## Exercise aim
Copy out the listing below, putting "Screen resolution" wherever "Image resolution" appears and changing nothing else.
··· Dataset records
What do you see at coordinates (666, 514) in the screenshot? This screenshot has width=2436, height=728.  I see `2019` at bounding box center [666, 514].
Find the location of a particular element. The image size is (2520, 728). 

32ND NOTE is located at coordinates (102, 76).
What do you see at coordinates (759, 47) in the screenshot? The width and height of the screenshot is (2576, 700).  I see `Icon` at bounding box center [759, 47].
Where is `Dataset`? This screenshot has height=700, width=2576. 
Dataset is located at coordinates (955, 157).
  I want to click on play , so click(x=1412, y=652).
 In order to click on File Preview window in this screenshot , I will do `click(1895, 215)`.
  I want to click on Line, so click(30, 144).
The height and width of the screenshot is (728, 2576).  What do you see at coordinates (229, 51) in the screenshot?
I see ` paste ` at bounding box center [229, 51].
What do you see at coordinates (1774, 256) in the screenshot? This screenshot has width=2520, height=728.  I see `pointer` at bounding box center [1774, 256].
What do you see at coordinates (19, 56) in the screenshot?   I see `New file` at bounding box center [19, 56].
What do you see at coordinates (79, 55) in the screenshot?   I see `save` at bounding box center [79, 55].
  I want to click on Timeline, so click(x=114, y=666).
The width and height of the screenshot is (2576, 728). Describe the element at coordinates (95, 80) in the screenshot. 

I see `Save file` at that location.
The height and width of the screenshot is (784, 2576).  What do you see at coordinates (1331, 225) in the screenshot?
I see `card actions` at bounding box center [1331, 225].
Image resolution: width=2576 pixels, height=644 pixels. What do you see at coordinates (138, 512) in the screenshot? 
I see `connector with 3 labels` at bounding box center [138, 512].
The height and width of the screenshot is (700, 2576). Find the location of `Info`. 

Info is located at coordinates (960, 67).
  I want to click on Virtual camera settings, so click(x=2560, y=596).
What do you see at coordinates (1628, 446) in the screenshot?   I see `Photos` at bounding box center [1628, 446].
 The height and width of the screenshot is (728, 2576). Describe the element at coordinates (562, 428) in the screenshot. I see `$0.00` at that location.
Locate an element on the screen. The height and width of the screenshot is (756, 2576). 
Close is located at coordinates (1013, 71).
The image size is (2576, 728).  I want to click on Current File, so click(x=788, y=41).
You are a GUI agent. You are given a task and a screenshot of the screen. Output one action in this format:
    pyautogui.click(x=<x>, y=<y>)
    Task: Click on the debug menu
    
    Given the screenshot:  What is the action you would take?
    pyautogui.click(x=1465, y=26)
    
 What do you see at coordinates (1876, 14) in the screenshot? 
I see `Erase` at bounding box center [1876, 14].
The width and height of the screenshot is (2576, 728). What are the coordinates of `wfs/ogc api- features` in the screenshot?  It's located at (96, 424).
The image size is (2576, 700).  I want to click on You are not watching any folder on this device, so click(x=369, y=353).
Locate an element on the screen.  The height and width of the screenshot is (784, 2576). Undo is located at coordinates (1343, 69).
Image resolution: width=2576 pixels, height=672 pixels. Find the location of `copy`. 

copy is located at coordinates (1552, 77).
······
## In response
What do you see at coordinates (666, 514) in the screenshot? This screenshot has width=2436, height=728.  I see `2019` at bounding box center [666, 514].
Find the location of a particular element. The image size is (2520, 728). 

32ND NOTE is located at coordinates (102, 76).
What do you see at coordinates (759, 47) in the screenshot? The width and height of the screenshot is (2576, 700).  I see `Icon` at bounding box center [759, 47].
Where is `Dataset`? This screenshot has height=700, width=2576. 
Dataset is located at coordinates (955, 157).
  I want to click on play , so click(x=1412, y=652).
 In order to click on File Preview window in this screenshot , I will do `click(1895, 215)`.
  I want to click on Line, so click(30, 144).
The height and width of the screenshot is (728, 2576).  What do you see at coordinates (229, 51) in the screenshot?
I see ` paste ` at bounding box center [229, 51].
What do you see at coordinates (1774, 256) in the screenshot? This screenshot has width=2520, height=728.  I see `pointer` at bounding box center [1774, 256].
What do you see at coordinates (19, 56) in the screenshot?   I see `New file` at bounding box center [19, 56].
What do you see at coordinates (79, 55) in the screenshot?   I see `save` at bounding box center [79, 55].
  I want to click on Timeline, so click(x=114, y=666).
The width and height of the screenshot is (2576, 728). Describe the element at coordinates (95, 80) in the screenshot. 

I see `Save file` at that location.
The height and width of the screenshot is (784, 2576).  What do you see at coordinates (1331, 225) in the screenshot?
I see `card actions` at bounding box center [1331, 225].
Screen resolution: width=2576 pixels, height=644 pixels. What do you see at coordinates (138, 512) in the screenshot? 
I see `connector with 3 labels` at bounding box center [138, 512].
The height and width of the screenshot is (700, 2576). Find the location of `Info`. 

Info is located at coordinates (960, 67).
  I want to click on Virtual camera settings, so click(x=2560, y=596).
What do you see at coordinates (1628, 446) in the screenshot?   I see `Photos` at bounding box center [1628, 446].
 The height and width of the screenshot is (728, 2576). Describe the element at coordinates (562, 428) in the screenshot. I see `$0.00` at that location.
Locate an element on the screen. The height and width of the screenshot is (756, 2576). 
Close is located at coordinates (1013, 71).
The image size is (2576, 728).  I want to click on Current File, so click(x=788, y=41).
You are a GUI agent. You are given a task and a screenshot of the screen. Output one action in this format:
    pyautogui.click(x=<x>, y=<y>)
    Task: Click on the debug menu
    
    Given the screenshot:  What is the action you would take?
    pyautogui.click(x=1465, y=26)
    
 What do you see at coordinates (1876, 14) in the screenshot? 
I see `Erase` at bounding box center [1876, 14].
The width and height of the screenshot is (2576, 728). What are the coordinates of `wfs/ogc api- features` in the screenshot?  It's located at (96, 424).
The image size is (2576, 700).  I want to click on You are not watching any folder on this device, so click(x=369, y=353).
Locate an element on the screen.  The height and width of the screenshot is (784, 2576). Undo is located at coordinates (1343, 69).
Screen resolution: width=2576 pixels, height=672 pixels. Find the location of `copy`. 

copy is located at coordinates (1552, 77).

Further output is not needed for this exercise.